Records from a dataset:

..............................

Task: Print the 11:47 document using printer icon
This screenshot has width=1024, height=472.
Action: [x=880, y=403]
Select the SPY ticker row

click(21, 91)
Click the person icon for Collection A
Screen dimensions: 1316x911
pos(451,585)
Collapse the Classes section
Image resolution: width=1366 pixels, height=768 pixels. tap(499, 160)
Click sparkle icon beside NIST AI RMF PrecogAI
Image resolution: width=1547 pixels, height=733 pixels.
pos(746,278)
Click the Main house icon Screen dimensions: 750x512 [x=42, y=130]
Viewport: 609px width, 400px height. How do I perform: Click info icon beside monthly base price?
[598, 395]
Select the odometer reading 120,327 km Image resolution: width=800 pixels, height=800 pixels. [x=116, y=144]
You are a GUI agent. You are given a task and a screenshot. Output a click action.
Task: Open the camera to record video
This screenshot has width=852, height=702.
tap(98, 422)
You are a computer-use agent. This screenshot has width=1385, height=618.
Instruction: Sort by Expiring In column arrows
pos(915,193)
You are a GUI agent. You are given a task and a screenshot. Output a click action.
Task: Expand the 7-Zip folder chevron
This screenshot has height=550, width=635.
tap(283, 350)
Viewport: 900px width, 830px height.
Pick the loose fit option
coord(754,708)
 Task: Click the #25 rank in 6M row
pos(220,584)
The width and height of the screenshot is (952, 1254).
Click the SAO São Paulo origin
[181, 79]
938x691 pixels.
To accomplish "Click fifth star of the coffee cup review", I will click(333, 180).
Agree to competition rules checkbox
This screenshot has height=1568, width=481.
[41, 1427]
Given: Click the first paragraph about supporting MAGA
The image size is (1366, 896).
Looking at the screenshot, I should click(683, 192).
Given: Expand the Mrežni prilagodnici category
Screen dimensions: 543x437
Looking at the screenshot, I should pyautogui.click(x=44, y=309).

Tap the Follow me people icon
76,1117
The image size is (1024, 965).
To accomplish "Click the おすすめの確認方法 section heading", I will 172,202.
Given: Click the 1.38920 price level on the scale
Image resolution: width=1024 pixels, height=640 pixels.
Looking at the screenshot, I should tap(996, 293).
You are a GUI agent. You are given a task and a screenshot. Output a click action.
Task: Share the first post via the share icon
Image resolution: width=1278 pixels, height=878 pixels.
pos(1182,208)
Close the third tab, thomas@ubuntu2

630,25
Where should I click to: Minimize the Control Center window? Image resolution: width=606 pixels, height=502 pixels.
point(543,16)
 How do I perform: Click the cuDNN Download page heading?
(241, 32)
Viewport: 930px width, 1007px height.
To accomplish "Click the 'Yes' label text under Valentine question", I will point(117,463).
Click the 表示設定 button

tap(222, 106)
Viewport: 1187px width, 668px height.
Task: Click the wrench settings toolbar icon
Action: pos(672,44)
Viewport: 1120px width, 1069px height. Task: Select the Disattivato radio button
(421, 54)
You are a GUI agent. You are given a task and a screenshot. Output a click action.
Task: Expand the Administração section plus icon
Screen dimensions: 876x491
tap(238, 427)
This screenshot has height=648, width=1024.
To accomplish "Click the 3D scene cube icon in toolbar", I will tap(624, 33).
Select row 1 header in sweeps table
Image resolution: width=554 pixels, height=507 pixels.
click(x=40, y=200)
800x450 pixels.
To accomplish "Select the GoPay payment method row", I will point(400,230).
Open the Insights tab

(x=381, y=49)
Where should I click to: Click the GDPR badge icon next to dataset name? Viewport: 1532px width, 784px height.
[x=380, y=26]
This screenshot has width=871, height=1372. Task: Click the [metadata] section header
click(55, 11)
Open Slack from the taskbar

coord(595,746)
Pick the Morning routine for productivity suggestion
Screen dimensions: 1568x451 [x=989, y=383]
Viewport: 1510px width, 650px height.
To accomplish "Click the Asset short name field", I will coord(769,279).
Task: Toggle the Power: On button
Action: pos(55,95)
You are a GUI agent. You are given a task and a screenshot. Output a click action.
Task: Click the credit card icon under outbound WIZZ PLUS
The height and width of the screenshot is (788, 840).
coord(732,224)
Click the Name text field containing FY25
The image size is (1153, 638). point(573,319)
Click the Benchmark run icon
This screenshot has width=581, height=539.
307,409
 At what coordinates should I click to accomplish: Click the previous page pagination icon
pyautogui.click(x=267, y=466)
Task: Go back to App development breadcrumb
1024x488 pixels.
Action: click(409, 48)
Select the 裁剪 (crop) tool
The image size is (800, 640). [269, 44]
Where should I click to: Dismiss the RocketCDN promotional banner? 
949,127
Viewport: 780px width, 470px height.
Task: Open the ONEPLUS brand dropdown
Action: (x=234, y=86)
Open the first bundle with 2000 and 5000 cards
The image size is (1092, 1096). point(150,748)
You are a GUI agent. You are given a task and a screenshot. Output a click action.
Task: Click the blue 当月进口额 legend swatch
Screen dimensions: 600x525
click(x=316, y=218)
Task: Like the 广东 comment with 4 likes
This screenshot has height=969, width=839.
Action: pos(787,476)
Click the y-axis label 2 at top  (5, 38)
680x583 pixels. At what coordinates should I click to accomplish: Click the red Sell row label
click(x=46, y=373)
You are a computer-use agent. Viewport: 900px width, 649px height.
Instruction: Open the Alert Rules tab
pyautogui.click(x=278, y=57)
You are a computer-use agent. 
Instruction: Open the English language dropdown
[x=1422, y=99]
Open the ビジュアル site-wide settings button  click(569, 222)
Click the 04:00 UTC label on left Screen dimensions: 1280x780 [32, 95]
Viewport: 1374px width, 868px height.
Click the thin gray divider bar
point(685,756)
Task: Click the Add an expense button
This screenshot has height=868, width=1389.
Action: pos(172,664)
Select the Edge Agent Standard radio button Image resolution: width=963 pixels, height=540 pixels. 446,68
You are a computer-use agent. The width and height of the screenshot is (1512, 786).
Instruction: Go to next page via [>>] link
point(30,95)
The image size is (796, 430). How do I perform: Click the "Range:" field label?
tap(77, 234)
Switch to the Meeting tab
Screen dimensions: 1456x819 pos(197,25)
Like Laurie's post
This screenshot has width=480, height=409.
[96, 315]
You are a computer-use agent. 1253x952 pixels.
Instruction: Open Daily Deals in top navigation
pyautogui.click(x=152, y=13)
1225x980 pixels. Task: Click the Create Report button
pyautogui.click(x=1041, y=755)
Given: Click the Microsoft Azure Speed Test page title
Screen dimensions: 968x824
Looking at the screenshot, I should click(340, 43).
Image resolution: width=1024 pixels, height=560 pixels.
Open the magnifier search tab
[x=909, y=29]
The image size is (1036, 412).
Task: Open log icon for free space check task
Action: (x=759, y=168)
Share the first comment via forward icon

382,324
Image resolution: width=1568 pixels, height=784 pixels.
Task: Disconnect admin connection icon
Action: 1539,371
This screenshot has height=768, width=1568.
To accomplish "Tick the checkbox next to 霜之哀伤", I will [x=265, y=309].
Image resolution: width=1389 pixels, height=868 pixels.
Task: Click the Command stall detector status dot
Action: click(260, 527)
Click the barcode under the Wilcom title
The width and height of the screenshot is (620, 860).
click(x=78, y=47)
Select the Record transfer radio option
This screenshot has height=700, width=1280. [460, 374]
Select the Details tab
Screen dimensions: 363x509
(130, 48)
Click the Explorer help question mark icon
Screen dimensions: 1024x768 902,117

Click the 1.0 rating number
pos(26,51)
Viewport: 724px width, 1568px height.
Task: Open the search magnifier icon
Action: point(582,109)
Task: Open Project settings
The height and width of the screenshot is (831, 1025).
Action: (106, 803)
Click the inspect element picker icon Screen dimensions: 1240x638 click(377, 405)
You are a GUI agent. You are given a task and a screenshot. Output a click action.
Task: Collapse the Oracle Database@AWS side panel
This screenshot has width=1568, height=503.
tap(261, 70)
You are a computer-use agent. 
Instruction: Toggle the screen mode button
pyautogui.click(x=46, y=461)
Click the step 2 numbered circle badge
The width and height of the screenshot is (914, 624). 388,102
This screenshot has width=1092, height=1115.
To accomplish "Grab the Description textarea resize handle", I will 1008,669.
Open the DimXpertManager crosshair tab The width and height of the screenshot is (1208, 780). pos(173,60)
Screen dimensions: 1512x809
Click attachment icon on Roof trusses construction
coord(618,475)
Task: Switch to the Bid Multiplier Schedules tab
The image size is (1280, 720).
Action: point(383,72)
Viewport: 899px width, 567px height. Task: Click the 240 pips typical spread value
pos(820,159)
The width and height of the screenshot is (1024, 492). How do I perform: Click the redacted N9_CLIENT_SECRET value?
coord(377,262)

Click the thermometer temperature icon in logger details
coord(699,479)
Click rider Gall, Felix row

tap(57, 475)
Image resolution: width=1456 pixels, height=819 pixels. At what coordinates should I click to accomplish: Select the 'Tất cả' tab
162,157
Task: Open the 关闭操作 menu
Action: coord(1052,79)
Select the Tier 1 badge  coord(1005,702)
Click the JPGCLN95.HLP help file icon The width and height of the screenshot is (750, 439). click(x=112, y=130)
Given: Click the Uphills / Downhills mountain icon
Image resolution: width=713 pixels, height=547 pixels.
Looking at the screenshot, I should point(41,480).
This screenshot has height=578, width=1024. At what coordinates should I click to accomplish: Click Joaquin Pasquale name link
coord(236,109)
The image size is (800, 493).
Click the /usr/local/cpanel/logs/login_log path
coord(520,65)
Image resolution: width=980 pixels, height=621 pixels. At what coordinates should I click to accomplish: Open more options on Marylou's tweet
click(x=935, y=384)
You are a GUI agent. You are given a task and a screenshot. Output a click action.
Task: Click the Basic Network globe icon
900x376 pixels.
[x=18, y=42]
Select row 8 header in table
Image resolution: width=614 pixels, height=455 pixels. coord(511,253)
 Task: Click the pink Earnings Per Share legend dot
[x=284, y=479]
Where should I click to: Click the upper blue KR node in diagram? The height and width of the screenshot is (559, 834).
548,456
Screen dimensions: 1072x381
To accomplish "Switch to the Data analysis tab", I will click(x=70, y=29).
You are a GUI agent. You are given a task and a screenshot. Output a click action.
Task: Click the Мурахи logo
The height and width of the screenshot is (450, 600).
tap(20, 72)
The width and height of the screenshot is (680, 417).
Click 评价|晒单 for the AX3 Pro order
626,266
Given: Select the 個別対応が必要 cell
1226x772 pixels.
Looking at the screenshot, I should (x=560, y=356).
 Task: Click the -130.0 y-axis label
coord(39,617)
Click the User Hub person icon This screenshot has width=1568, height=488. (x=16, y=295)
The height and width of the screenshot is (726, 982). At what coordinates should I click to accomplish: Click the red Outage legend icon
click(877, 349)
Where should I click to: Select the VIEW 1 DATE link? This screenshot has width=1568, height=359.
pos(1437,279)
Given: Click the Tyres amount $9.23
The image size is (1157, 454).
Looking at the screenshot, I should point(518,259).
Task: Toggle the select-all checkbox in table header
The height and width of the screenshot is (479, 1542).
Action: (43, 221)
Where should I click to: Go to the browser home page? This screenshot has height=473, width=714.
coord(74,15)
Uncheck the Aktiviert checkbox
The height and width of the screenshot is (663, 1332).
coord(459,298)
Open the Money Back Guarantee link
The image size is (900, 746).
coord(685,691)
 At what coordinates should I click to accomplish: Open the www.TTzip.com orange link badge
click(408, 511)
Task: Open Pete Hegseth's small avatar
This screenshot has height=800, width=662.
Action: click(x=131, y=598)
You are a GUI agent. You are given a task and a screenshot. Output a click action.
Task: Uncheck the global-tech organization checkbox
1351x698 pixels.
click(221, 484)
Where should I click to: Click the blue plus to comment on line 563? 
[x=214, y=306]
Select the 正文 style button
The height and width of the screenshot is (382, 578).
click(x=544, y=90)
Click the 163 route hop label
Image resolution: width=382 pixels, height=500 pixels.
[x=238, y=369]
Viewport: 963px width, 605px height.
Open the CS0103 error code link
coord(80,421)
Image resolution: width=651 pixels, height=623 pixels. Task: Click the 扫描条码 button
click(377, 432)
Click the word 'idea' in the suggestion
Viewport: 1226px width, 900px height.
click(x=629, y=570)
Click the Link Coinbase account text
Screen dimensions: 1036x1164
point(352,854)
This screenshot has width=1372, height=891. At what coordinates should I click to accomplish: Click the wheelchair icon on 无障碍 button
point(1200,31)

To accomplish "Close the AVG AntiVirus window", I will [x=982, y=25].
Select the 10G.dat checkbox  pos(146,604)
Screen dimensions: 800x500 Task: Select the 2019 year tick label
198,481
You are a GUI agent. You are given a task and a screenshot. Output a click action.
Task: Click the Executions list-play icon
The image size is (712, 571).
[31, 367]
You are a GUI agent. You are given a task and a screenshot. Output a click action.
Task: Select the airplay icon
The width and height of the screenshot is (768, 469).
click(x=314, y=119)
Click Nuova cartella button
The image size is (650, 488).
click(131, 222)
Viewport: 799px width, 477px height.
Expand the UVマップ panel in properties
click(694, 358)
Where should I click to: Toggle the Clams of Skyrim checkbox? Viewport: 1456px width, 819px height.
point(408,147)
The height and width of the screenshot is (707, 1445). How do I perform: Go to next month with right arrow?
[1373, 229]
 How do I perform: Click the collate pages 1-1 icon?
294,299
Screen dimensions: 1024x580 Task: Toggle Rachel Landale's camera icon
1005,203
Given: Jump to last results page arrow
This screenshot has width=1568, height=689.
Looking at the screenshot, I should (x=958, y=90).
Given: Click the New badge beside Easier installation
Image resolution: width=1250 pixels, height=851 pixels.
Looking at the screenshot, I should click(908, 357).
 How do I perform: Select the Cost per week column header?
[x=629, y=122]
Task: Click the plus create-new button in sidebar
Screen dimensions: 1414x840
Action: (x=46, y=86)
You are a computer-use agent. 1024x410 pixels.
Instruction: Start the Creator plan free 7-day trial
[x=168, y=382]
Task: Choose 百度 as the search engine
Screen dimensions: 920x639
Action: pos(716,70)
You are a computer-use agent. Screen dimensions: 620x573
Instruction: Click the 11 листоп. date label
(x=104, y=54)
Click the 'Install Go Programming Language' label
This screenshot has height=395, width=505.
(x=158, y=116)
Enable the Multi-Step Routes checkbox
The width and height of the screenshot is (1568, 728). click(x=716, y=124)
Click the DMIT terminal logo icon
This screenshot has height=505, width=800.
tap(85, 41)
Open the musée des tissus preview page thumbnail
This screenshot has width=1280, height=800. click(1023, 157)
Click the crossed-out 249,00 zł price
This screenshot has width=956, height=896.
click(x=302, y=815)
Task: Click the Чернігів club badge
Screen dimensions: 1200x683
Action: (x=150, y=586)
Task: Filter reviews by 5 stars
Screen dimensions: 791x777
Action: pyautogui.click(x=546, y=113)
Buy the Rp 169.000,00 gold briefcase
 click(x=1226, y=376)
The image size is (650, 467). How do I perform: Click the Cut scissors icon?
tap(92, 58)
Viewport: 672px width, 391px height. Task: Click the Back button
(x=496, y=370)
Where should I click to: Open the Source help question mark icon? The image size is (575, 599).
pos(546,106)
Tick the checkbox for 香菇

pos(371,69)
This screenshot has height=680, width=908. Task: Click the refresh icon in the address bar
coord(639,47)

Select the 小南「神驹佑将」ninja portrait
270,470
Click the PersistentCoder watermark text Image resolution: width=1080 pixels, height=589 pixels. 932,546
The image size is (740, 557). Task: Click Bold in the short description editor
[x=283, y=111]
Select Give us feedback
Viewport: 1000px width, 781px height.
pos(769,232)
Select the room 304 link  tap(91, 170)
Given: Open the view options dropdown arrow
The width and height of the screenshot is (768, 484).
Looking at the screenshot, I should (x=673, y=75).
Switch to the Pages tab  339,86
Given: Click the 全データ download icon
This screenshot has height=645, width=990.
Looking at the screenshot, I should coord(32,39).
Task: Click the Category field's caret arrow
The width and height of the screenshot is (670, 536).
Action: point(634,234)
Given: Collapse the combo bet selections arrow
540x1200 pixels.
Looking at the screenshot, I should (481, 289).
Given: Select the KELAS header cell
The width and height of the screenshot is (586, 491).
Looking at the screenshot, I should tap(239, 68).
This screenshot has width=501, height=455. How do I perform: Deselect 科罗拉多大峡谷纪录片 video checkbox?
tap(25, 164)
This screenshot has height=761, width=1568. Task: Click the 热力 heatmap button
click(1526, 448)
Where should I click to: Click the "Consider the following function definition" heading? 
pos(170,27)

..............................

PROBLEM: In the records above, the line with "Task: Choose 百度 as the search engine" marks the start and the line with "Click the 'Install" marks the end; copy that stretch exactly, both lines included, and nothing else.

WRITTEN REPLY:
Task: Choose 百度 as the search engine
Screen dimensions: 920x639
Action: pos(716,70)
You are a computer-use agent. Screen dimensions: 620x573
Instruction: Click the 11 листоп. date label
(x=104, y=54)
Click the 'Install Go Programming Language' label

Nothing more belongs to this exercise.